Prompt -
Copy out every one of the following lines word for word, leaving out the pictures.

|---|

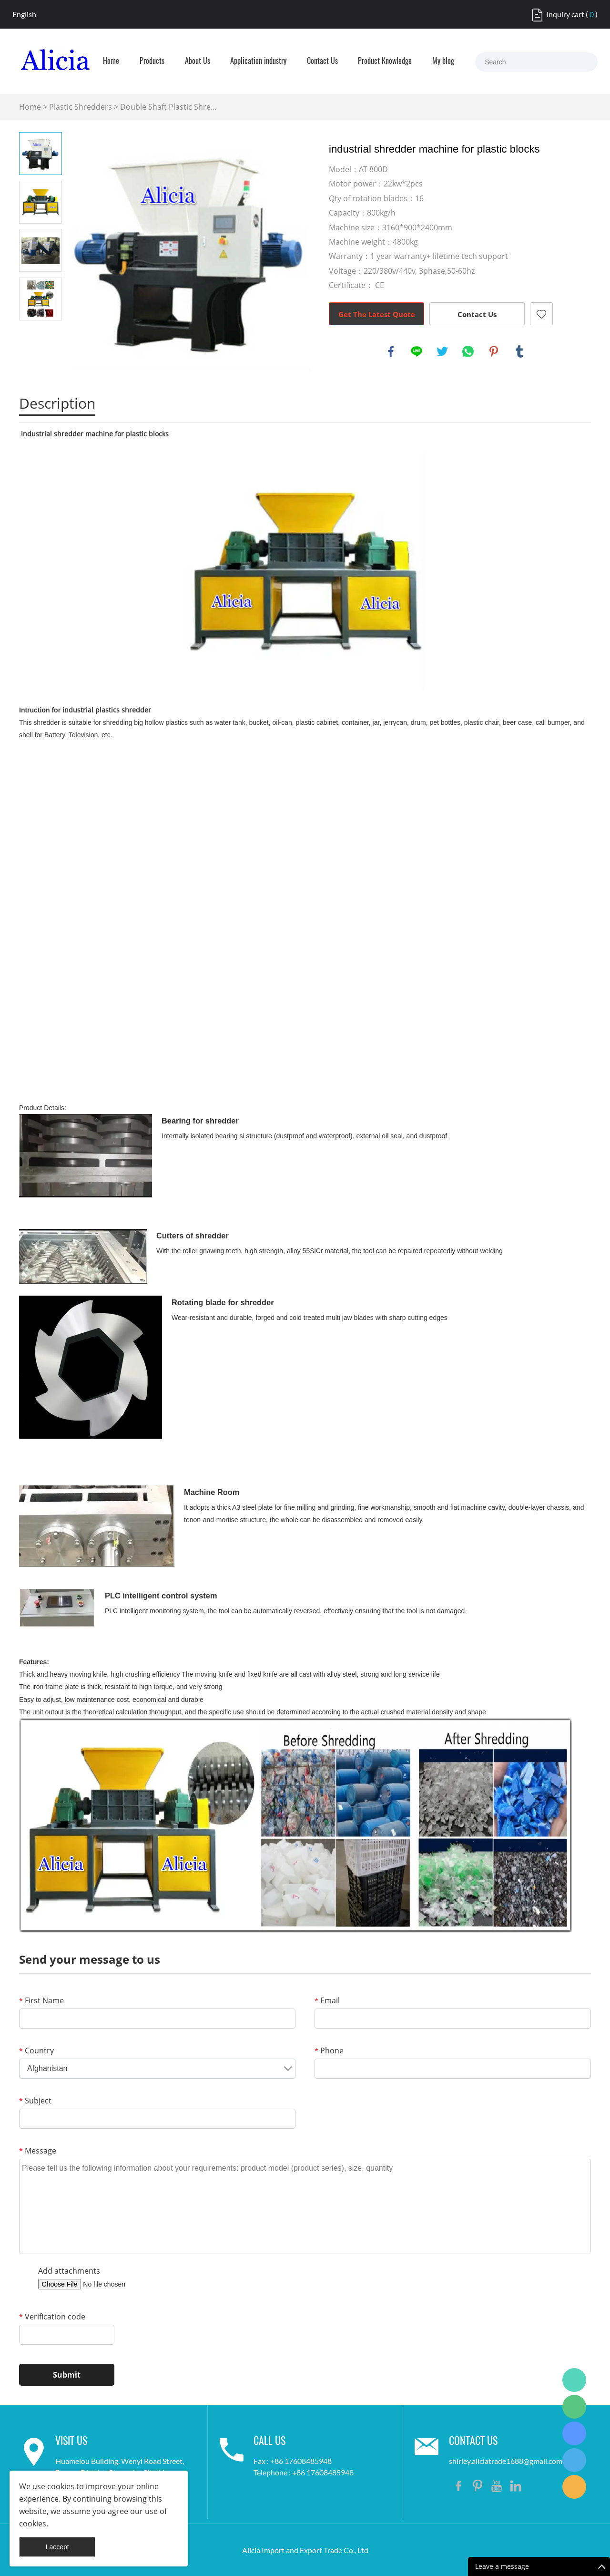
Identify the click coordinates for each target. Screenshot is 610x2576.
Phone (329, 2050)
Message (37, 2150)
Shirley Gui (574, 2380)
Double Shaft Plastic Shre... (168, 107)
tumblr (519, 351)
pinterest (494, 351)
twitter (442, 351)
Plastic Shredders (80, 107)
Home (111, 61)
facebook (391, 351)
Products (152, 61)
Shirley (574, 2460)
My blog (443, 61)
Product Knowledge (385, 61)
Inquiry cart (565, 14)
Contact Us (322, 61)
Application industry (258, 61)
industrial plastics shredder (106, 709)
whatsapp (468, 351)
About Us (197, 61)
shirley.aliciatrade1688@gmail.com (505, 2460)
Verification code (52, 2316)
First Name (41, 2000)
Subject (35, 2100)
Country (36, 2050)
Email (327, 2000)
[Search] (581, 62)
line (416, 351)
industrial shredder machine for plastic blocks (95, 433)
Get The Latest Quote (376, 314)
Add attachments (69, 2271)
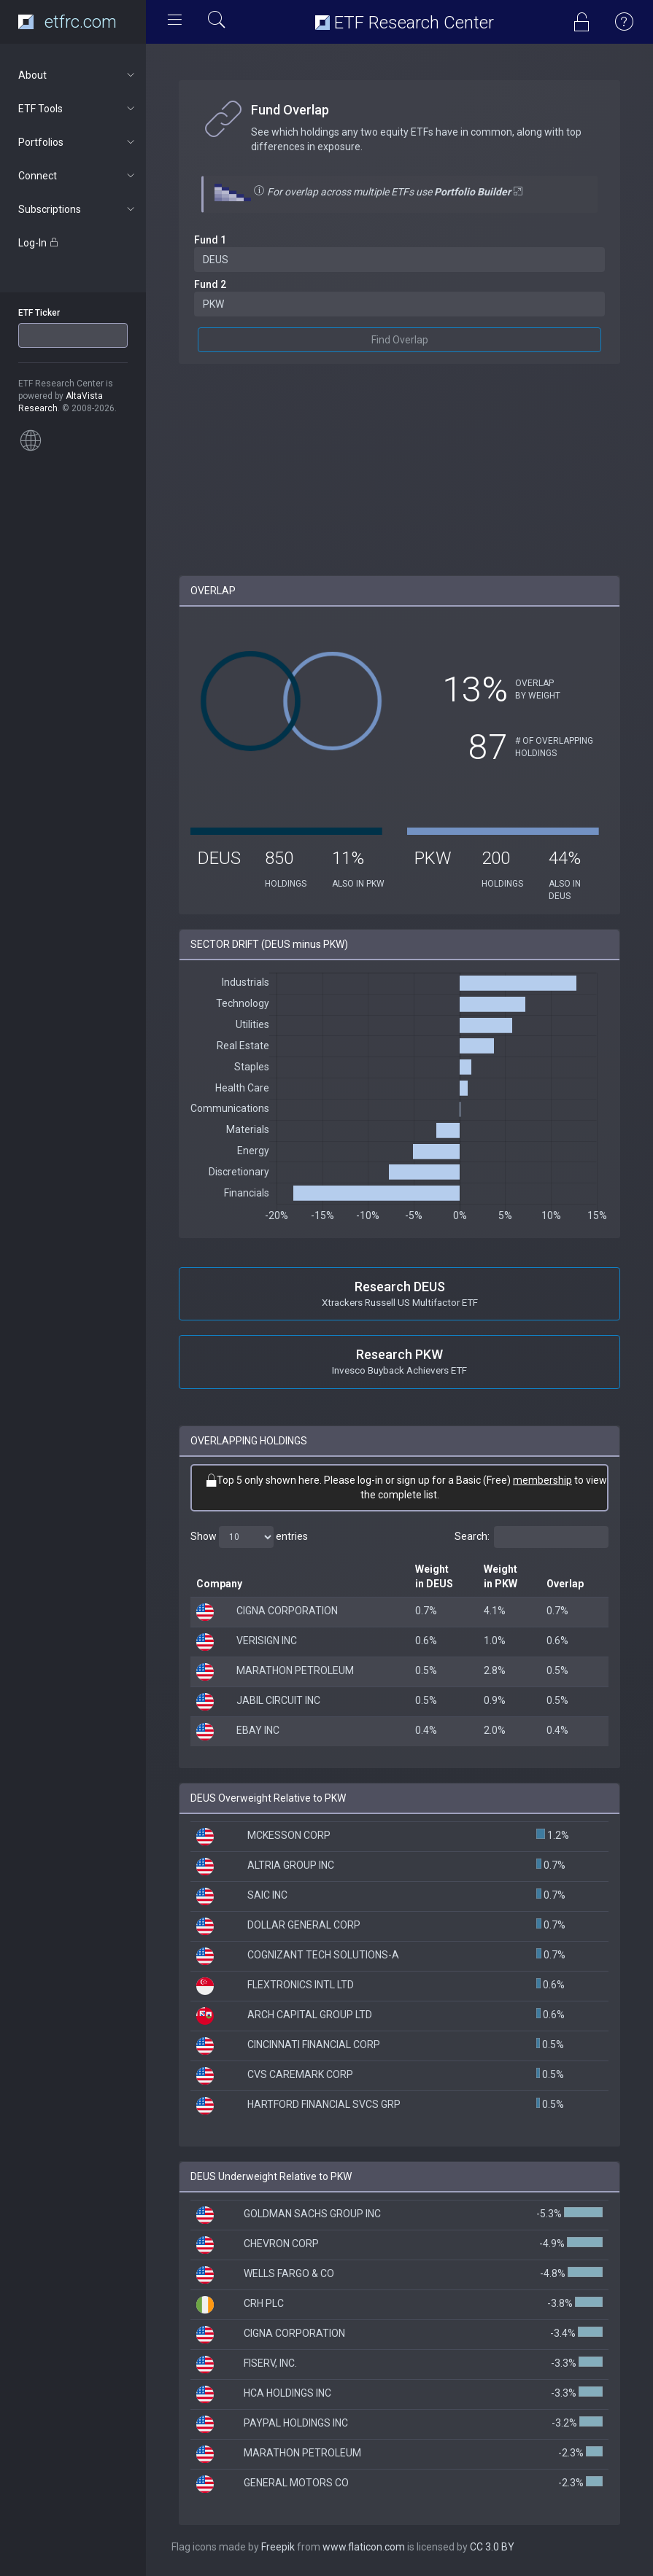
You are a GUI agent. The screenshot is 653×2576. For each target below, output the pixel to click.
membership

|---|

Answer to this task -
Identify the click coordinates for each target. Screenshot is 610x2576.
Phone (329, 2050)
Message (37, 2150)
Shirley Gui (574, 2380)
Double Shaft Plastic Shre... (168, 107)
tumblr (519, 351)
pinterest (494, 351)
twitter (442, 351)
Plastic Shredders (80, 107)
Home (111, 61)
facebook (391, 351)
Products (152, 61)
Shirley (574, 2460)
My blog (443, 61)
Product Knowledge (385, 61)
Inquiry cart (565, 14)
Contact Us (322, 61)
Application industry (258, 61)
industrial plastics shredder (106, 709)
whatsapp (468, 351)
About Us (197, 61)
shirley.aliciatrade1688@gmail.com (505, 2460)
Verification code (52, 2316)
First Name (41, 2000)
Subject (35, 2100)
Country (36, 2050)
Email (327, 2000)
[Search] (581, 62)
line (416, 351)
industrial shredder machine for plastic blocks (95, 433)
Get The Latest Quote (376, 314)
Add attachments (69, 2271)
You are a GUI agent. The screenshot is 653×2576. For each target below, output the pixel to click.
membership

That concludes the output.